By Chiara Spagnoli Gabardi
Few people on this planet love our oceans as much as surfers do. I mean, the sea is where surfers are happiest; they love everything about it, from it’s salty spray and mysteriously beautiful flora and fauna to the hush of the waves and push and pull of the tides. No wonder most surfers run, instead of walk, to the sea when they have a surfboard under their arms!
Keeping in line with this ocean adoration, most companies providing gear for the sport are now not only making their products more eco-friendly, but are also contributing funds to charities that help conserve our seas. Just check out these five great examples of sustainable surf brands below, for example…
From surfboards to sandals, the Green Wave offers great options for environmentally-conscious riders who want great product performance. This is the UK’s first surf shop dedicated to eco-friendly products, in line with the Brundtland Commission‘s parameters on sustainable development.
TGW is highly committed to help organisations that are working hard to keep the oceans clean, the beaches clear, water potable for the less privileged populations in certain surfing destinations. The Green Wave pledges to give its support, whether it involves direct participation, communication support, or fundraising, through a number of programs, including Save Our Seas and Parley for the Oceans.

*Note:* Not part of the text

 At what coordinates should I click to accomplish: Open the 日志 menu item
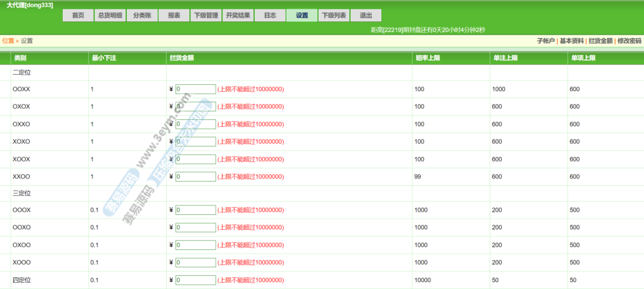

“The Ocean is Our Playground – It’s Our Responsibility to Protect it” this is the creed that PurKai abides by. Quite sweetly, we think, the ethical clothing surf manufacturer was conceived and launched by eco-minded father and daughter surfers, Noel and Megan Huelsenbeck. The family business is devoted to the creation of sustainable surfboards made using a proprietary blend of EPS recycled foam and bio-based resin, along with stand up paddle boards that are made using organic, recycled and bio-based materials.
Their social responsibility gives back to the local community: they are members of 1% For the Planet and committed to return a minimum of 1% of their revenues to support Ocean Conservation.
This well-loved brand sets an exceptional example in the way it empowers its employees, as the brand profit shares with those who make their goods, and also has a program in place that covers healthcare and college tuition costs for the employees’ children.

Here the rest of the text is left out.